/CPR_CL

The Official Code of CPR (ICLR 2021)

Primary LanguageJupyter Notebook

CPR

The official code of CPR: Classifier-Projection Regularization for Continual Learning (ICLR 2021) [arxiv]

Quick Start

1. Requirements

$ pip install -r requirements.txt
$ mkdir weights data

2. Prepare Datasets

  1. Download datasets (CIFAR[1], Omniglot[2] and CUB200[3]) from [this google drive link]
  2. Locate downloaded datasets to './data' directory
./data
      /Permuted_Omniglot_task50.pt
      /binary_split_cub200_new
      /binary_split_cifar100
      /binary_cifar10
      /binary_omniglot

3. Run .sh file

3-1) Train 'CIFAR' scenarios using [EWC, SI, MAS, Rwalk, AGS-CL] with and without CPR

$ ./train_cifar.sh

3-2) Train 'Omniglot' scenario using [EWC, SI, MAS, Rwalk, AGS-CL] with and without CPR

$ ./train_omniglot.sh

3-3) Train 'CUB200' scenario using [EWC, SI, MAS, Rwalk, AGS-CL] with and without CPR

$ ./train_cub200.sh

3. Analyze experimental results

  1. Check './result_analysis_code/'. There are example ipython files to anayze the experimental results of [EWC, MAS, SI, Rwalk, AGS-CL] with or without CPR in CIFAR100. Note that the analysis results are for experiments conducted on only single seed.

  2. You can easily transform and use these files to analyze other results!

QnA

1. How to apply CPR to another CL algorithm?

: The implementation for CPR is quite simple.

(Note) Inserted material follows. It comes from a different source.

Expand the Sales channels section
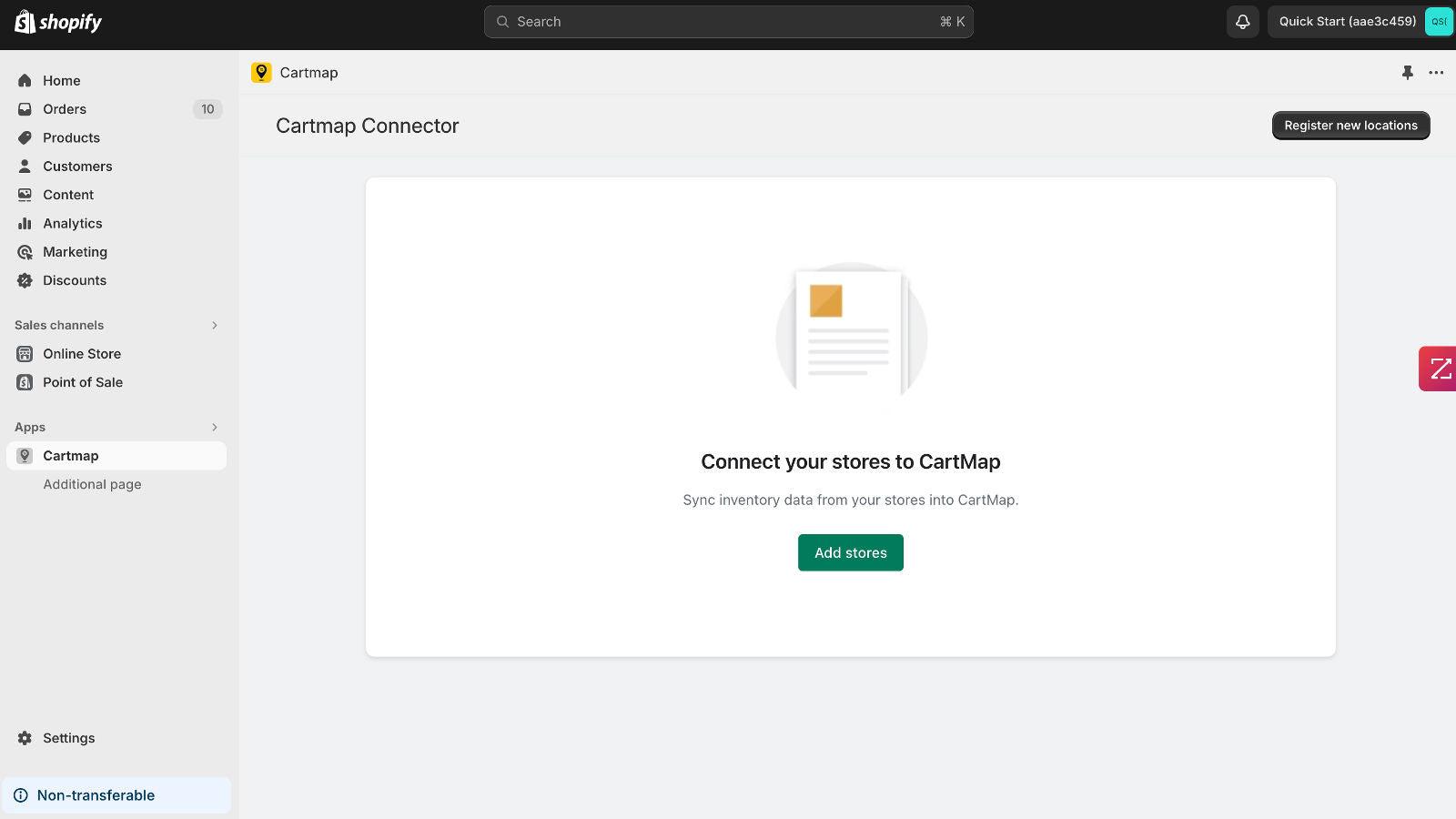Viewport: 1456px width, 819px height. tap(215, 325)
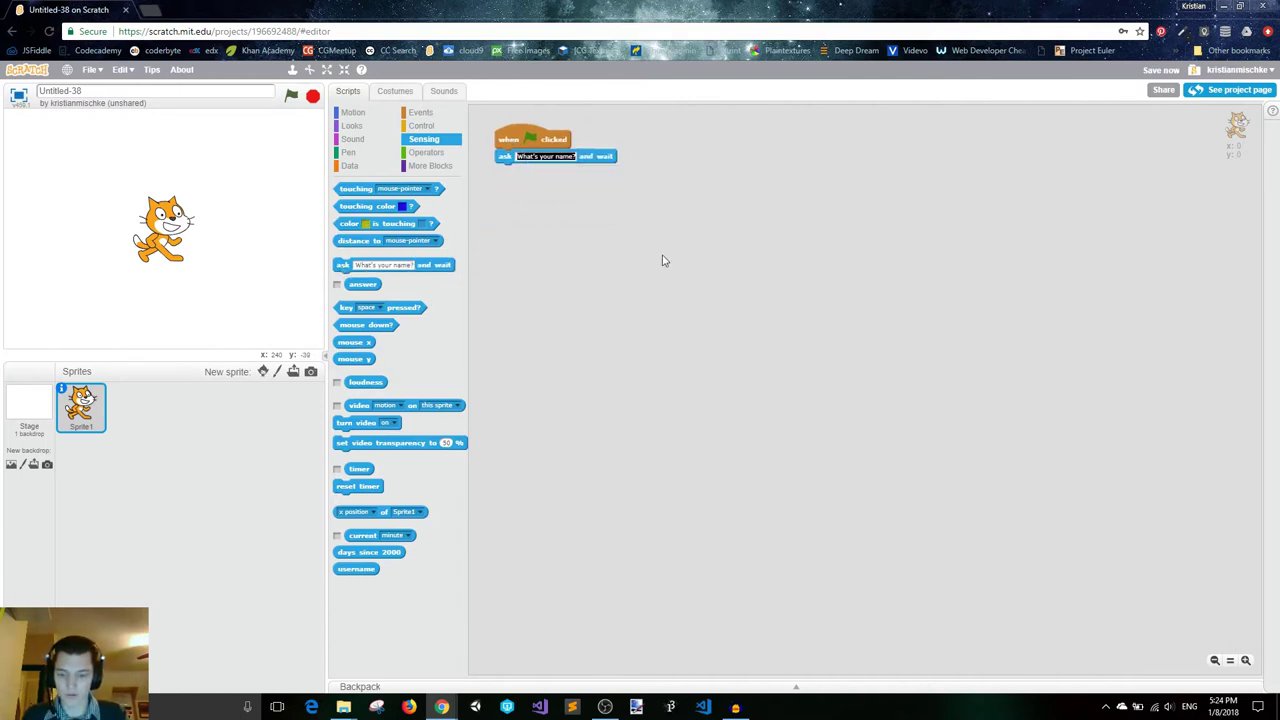
Task: Switch to the Costumes tab
Action: [394, 91]
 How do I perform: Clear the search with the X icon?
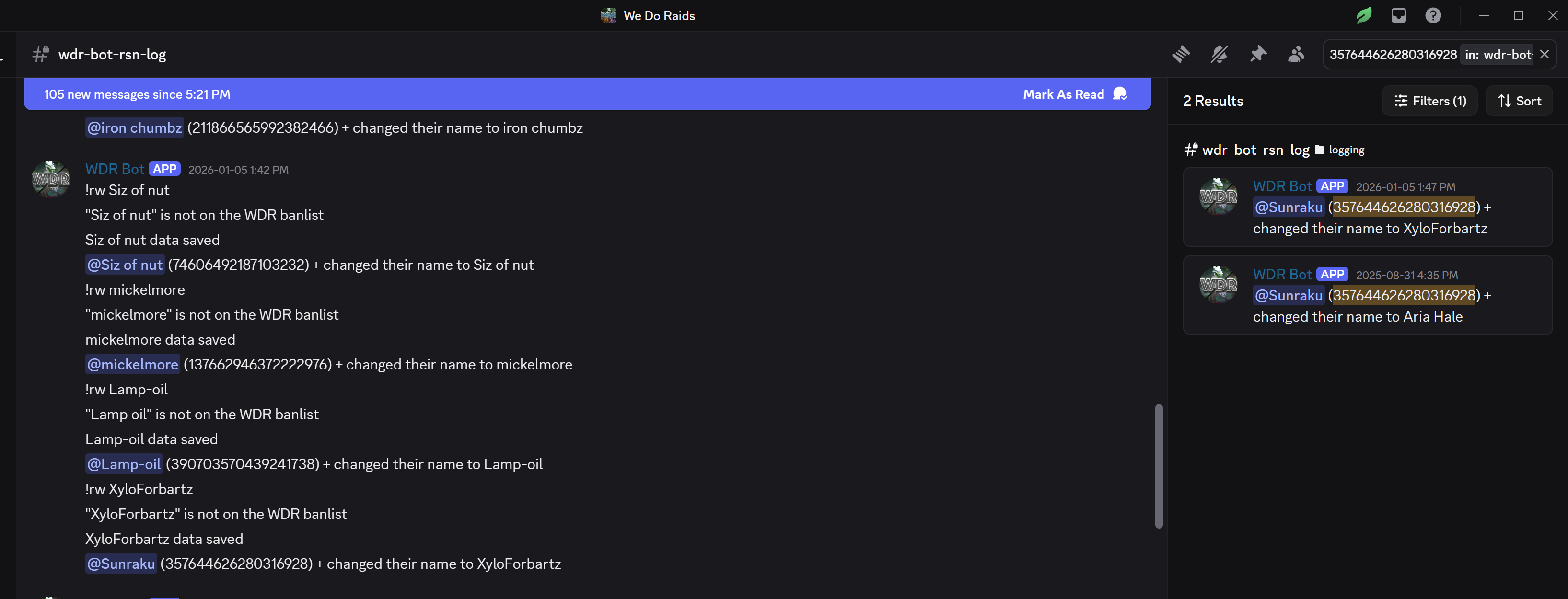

As shown in Equation (3) of the paper, you can implement CPR by maximizing an entropy of a model's softmax output (in other words, minimizing KL divergence between the model's softmax output and uniform distribution). Note that a lambda (the hyperparameter for entropy maximization) should be selected carefully. As an example, check Line 222 at './approaches/ewc_cpr.py'.

Citation

@inproceedings{
  cha2021cpr,
  title={{\{}CPR{\}}: Classifier-Projection Regularization for Continual Learning},
  author={Sungmin Cha and Hsiang Hsu and Taebaek Hwang and Flavio Calmon and Taesup Moon},
  booktitle={International Conference on Learning Representations},
  year={2021},
  url={https://openreview.net/forum?id=F2v4aqEL6ze}
}

Reference

[1] Krizhevsky, Alex, and Geoffrey Hinton. "Learning multiple layers of features from tiny images." (2009): 7.

[2] Lake, Brenden M., Ruslan Salakhutdinov, and Joshua B. Tenenbaum. "Human-level concept learning through probabilistic program induction." Science 350.6266 (2015): 1332-1338.

[3] Welinder, Peter, et al. "Caltech-UCSD birds 200." (2010).